--- Start of Dataset extract ---

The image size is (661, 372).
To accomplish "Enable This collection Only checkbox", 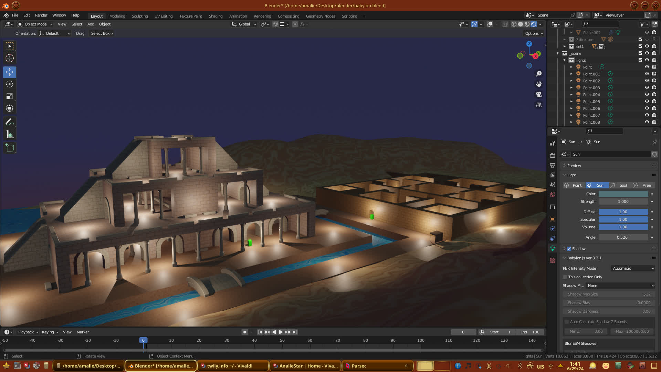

--- End of Dataset extract ---
--- Start of Dataset extract ---

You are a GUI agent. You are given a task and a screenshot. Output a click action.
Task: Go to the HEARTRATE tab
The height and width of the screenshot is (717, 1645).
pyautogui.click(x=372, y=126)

--- End of Dataset extract ---

#### [Your instructions]
Repeat word for word the lines between the one holding "The image size is (661, 372)." and the one holding "This collection Only", inclusive, leaving out the pictures.

#### [Output of the exercise]
The image size is (661, 372).
To accomplish "Enable This collection Only checkbox", 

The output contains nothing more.